Blake Barnett just fell into the law field.
The McConaughy & Sarkissian P.C. associate’s family had been telling her since she was little that she should be a prosecutor. So much so that in first grade, she stood up and proudly told the whole class that she wanted to be a prostitute when she grew up.
“I obviously meant prosecutor, but that kind of sparked my interest in law after that, I got a very long talking to from my mom of how to pronounce the word,” Barnett said.
While Barnett was looking at law schools, a tour guide told her that she didn’t get to pick what area of law she did, it picked her. After trying to get jobs in prosecution, Barnett landed an internship with a small family law firm while attending the University of Miami Law School.
“From day one, I was like, ‘This is absolutely what I should be doing,’” Barnett said. “And that was that. I moved out to Colorado. The first firm that I applied to actually offered me a job the day I got my bar results and I have not looked back.”
Barnett has been an associate attorney at McConaughy & Sarkissian since May 2022 and focuses on high-conflict divorce cases involving children. In the last year, Barnett helped a client relocate to Israel during a contentious divorce and successfully argued that a client’s spouse’s business was significantly undervalued, which she said was a particularly proud moment for her.
Barnett said the case felt hopeless at first because the client was in such a bad spot because of the amount of debt the husband took on. But once they got to court, they walked away with about $50,000 more than expected and the client was “stoked.”
In her family law practice, which includes experience in child support, maintenance, child custody issues, relocation and marital estate allocations, Barnett brings her perspective as a member of the LGBTQ community that she said helps put clients at ease.

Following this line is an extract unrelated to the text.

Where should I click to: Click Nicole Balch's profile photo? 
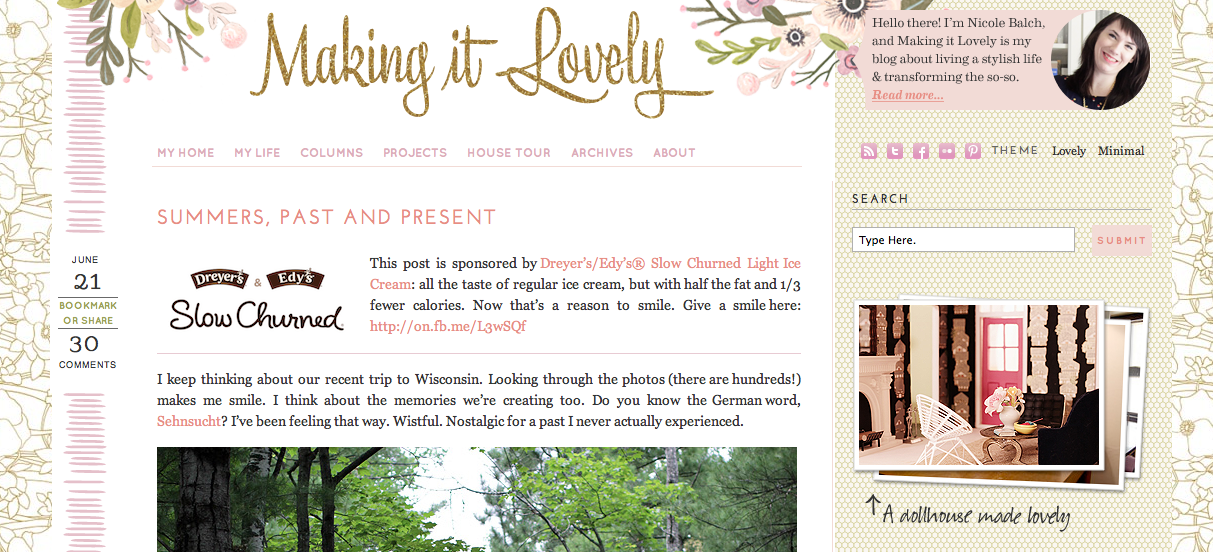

“It makes me less scary to prospective clients, especially clients who are members of the LGBTQ community. I know personally, like if I were to have to go through something like this, I would want someone who understood where I was coming from,” Barnett said. “You can always get a little bit nervous … ‘Oh are they going to be upset that I’m gay…’ They already know it’s safe for me to tell this person.”
Barnett also helps clients understand and navigate the law based on her own personal experiences with the court system as a child with pro bono work through Metro Volunteer Lawyers.
“I watched the court system fail my sister and I while we were young … And I just didn’t ever want that to happen to another child or another family,” Barnett said. “I really always wanted to, if I could afford to, just be a lawyer who worked pro bono type cases.”
Barnett said through Metro Volunteer Lawyers and McConaughy & Sarkissian, she’s able to help those who need it most.
Throughout her work, Barnett said the most rewarding aspect is being able to take a family from their worst point to a spot where they feel confident they can move on and rebuild a life for themselves and their kids.
“It’s sometimes really beautiful to see. I had a client come to me with a really bad situation and never saw his kids, and I am very proud to say that he’s got a fantastic relationship with those kids now. Those are the really rewarding ones when you can really help turn an entire situation around,” Barnett said.
Outside of family law, Barnett is dedicated to legal rights education. Barnett founded Vigilante Legal, a “community of lawyers, scholars, regulators, journalists, paraprofessionals, organizers and PR agents united to fight for social progress,” according to the group’s website.
Currently, the group is focused on a campaign called “The Swiftiest Ticketmaster Campaign,” which is focused on breaking up the ticket-selling company Ticketmaster after botched ticket sales for Taylor Swift. Barnett, a huge Taylor Swift fan, said she founded Vigilante Legal after trying to get tickets for Swift’s concert.
“I did get tickets, but the whole thing was irking me and a friend of mine, Jordan, and we were just like, ‘Let’s see if there’s anything we can do.’” Barnett said. “Our biggest goal is to try to educate people about their rights about these different things that are affecting them. So their yelling into the void isn’t just ‘This isn’t fair!’ It’s ‘This is a violation of United States law.’”
Barnett said Vigilante Legal has received good responses and is working with different coalitions to fight the “very blatant anti-trust violations that Ticketmaster is currently undergoing.”
When she’s not fighting for families or trying to break up ticket-selling monopolies, Barnett said she loves camping, hiking and collecting vinyl. Barnett said the outdoors help her escape the hectic nature of the law field.